Total the lines of the entries below that hold the string "Return", then write only that total.

Segment Start: TASK INPUTS

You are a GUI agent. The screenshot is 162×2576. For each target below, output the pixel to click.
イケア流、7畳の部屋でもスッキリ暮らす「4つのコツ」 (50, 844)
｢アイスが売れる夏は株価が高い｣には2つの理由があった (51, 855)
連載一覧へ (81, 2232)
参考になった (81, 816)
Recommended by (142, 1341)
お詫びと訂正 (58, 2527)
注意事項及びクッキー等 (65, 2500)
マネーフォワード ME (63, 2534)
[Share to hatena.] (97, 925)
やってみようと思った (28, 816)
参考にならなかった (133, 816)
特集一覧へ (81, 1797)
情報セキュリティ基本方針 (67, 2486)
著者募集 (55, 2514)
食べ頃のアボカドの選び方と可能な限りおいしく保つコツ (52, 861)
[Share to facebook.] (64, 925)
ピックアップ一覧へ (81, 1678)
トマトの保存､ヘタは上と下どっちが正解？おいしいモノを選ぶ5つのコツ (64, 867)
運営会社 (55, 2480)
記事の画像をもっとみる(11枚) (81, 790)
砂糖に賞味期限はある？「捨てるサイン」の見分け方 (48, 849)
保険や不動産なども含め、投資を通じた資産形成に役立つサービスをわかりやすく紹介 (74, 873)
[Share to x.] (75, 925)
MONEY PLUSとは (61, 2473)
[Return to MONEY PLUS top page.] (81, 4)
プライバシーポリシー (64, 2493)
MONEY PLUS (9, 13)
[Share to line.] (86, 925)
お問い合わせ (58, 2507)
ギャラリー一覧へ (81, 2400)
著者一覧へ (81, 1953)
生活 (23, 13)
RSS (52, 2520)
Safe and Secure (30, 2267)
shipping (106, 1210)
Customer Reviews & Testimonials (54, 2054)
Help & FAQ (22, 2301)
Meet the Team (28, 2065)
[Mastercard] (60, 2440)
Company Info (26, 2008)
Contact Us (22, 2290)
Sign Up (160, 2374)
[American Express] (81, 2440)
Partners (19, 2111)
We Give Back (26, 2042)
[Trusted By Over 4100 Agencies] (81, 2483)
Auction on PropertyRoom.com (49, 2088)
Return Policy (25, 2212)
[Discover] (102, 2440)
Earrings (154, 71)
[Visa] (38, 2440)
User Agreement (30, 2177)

Segment End: TASK INPUTS

## SOLUTION TO THE EXERCISE:
2